Ma nourriture se composait invariablement d’un morceau de pain dur et noir, accompagné, à neuf et à trois heures, d’une queue et d’une tête de hareng saur, soudés l’une à l’autre par l’arête dorsale ; le Limousin se réservait le reste du poisson ; je trouvais la queue infiniment plus savoureuse que la tête.

Le soir, au retour du travail, mon maître trempait deux fois par semaine une soupe à la graisse, que nous mangions froide les autres jours, après quoi nous nous couchions sur une paillasse que, l’hiver, nous recouvrions d’une sorte de mince matelas garni de foin.

Contre l’habitude presque générale de ses compatriotes, mon maître ne retournait pas au pays à la fin de l’automne.

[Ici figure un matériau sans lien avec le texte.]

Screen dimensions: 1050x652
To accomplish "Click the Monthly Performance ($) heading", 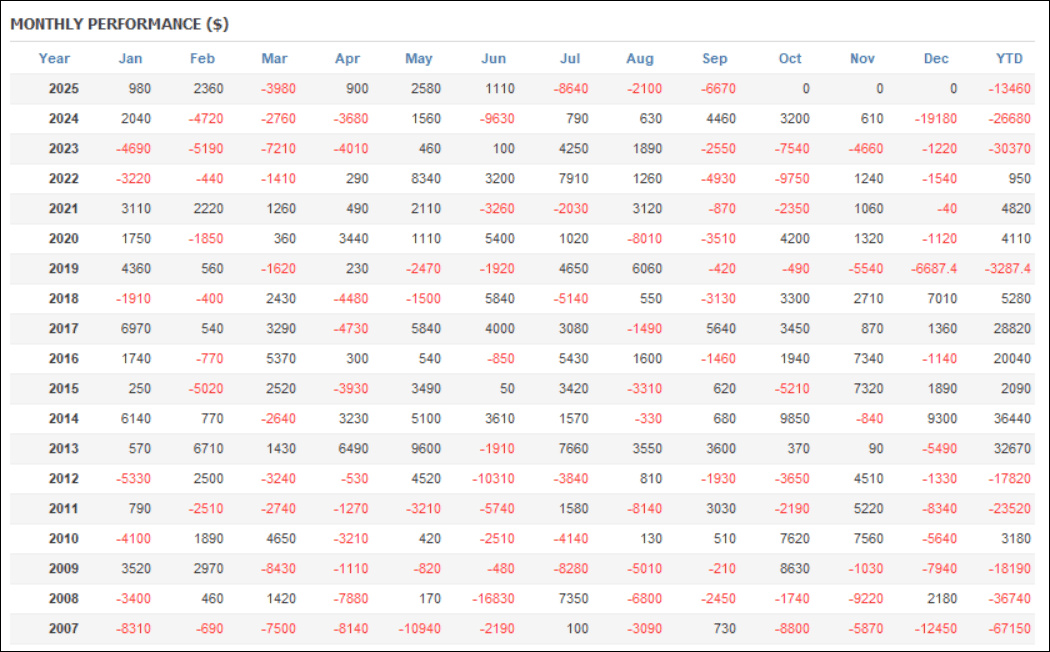I will pos(120,24).
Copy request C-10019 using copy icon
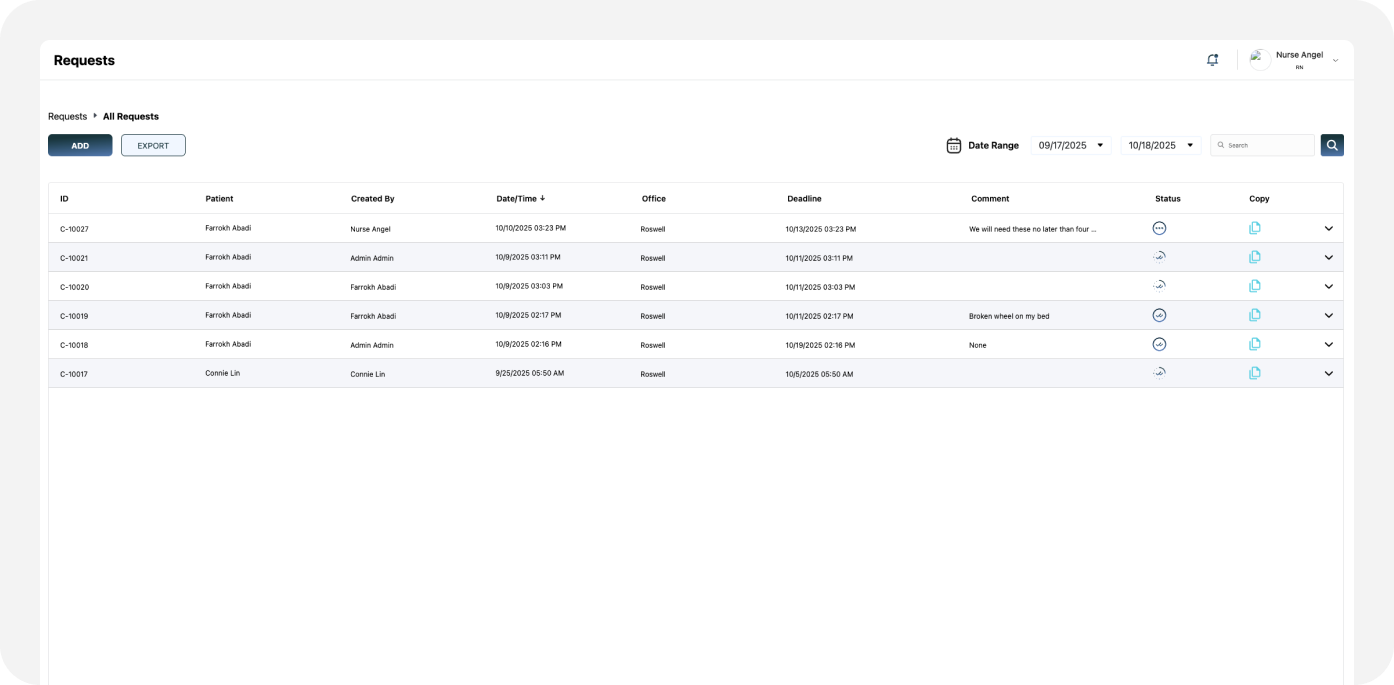The width and height of the screenshot is (1394, 685). pyautogui.click(x=1255, y=315)
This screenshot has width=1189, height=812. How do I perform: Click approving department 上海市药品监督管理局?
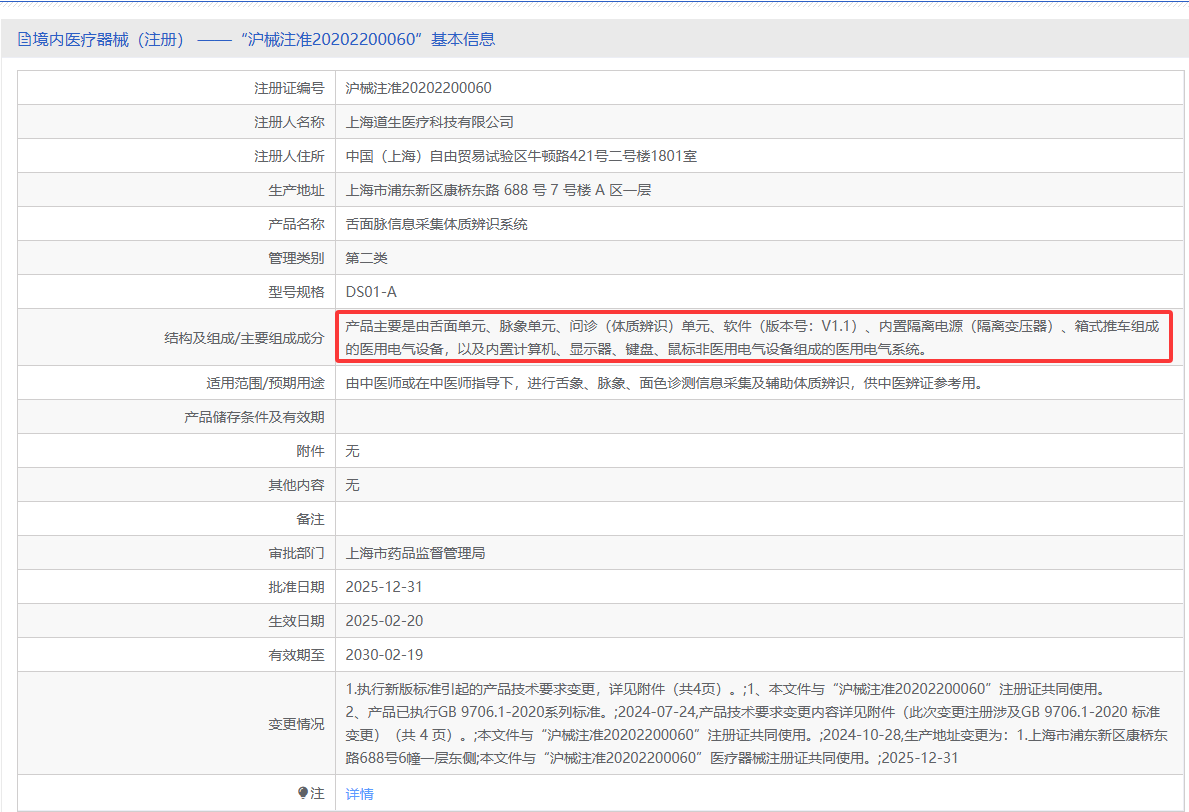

Non loin d’un assez grand bourg dont j’ai oublié le nom, le Limousin avait eu la permission de se construire, sur un terrain rocailleux et abandonné, une méchante masure où nous demeurions.

Durant la saison des bâtisses, Limousin était presque toujours employé par le maître maçon du bourg. Si plus tard, malgré le chômage forcé, il restait quelque travail urgent de maçonnerie, le Limousin s’en chargeait, sinon, il s’occupait comme terrassier, tandis que j’allais ramasser sur les routes du crottin de cheval, que Limousin entassait et qu’il vendait à la bottée à un jardinier du bourg.